No, seriously. Say Hello to one of the winners of the Fort Collins Urban Design Award. We were chosen in the category of Architecture (duh). Oh, no really, no need for roses…..
We TOLD you that we are serious about changing the World. We’re sometimes lucky enough to work with clients who share the same vision. Enter Fort Collins beloved Beau Jo’s Pizza. While they loved their former home, the cozy bank building that was housed on the corner at one of Fort Collins busiest intersections, they simply outgrew the place. Being the Old Town Lovers that they are, they decided to move just a block north after a TWO YEAR SEARCH people…. Enter ……US, along with the awesome Kevin Murray of Empire Carpentry. He was the contractor extraordinaire who made our plans a reality and shares this award.
As much as we enjoy telling you all about this building, we thought that it might work better to link you to the form itself for an in-depth look and bullet point some of the juiciest facts. Also, we’d prefer that you stay awake:
*Cool Old Building. It was a wreck ….go see how we used existing brick and numerous skillful moves to turn the place into the gorgeous space that you see today. We bent over backwards to maintain the integrity of the original, historical structure. Understatement of the Century.
*You’ll notice that the interior is flooded with beautiful Colorado light and gorgeous photographs of our state taken by the owner, Chip Bair – who also deserves credit for the completed Beau Jo’s images on this website. The wood snaking its way around the interior is reclaimed beetle kill pine milled by our own Forks Lumber Company of Livermore. The wood was salvaged from the 2012 Rist Canyon High Park Fire area in the Arapahoe-Roosevelt National Forest. It lives again, beautifully.
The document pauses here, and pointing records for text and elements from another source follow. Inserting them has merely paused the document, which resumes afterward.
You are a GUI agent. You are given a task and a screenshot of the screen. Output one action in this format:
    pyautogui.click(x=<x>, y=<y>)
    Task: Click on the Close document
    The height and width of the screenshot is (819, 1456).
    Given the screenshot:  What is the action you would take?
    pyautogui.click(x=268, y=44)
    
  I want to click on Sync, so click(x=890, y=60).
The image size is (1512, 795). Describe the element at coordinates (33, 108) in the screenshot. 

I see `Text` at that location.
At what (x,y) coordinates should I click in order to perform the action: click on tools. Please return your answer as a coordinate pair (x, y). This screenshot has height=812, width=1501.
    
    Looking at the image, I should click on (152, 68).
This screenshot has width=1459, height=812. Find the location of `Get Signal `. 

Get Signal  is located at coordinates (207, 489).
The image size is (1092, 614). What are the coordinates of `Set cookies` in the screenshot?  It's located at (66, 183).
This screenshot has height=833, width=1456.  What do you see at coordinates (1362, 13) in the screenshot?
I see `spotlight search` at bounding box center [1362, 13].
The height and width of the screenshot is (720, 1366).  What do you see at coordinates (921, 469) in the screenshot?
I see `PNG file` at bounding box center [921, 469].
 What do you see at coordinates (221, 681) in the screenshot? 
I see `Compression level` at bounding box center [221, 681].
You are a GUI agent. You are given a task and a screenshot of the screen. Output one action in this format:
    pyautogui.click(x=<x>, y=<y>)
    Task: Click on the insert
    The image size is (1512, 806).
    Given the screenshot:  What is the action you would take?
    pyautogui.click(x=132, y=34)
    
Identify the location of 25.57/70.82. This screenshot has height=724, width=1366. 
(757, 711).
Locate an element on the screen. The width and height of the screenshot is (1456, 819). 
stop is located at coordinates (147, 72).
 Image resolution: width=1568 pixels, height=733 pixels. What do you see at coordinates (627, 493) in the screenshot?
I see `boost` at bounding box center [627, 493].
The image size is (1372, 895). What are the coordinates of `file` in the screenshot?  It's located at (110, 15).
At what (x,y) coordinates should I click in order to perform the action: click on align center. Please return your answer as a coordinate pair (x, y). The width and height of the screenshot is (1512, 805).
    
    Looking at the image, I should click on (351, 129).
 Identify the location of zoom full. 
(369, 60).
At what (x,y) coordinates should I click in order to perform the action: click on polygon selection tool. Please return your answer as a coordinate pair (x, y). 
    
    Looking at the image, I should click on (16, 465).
*Beau Jo’s is designed to comply with the American Disabilities Act (ADA) which was no small feat given the 2 different levels.
*If you happen to notice a big old platform elevator while you’re power-munching the best pizza in town, know that in it’s prime, the elevator was used to bring up auto parts from the storage below. It was a part of the Ford dealership since it’s opening in 1908. Cool, right?
Okay, that’s enough horn-tooting for the moment. We’re deeply appreciative of this award. It’s serious business and as harbingers of sustainable urban design, we’ll display it proudly.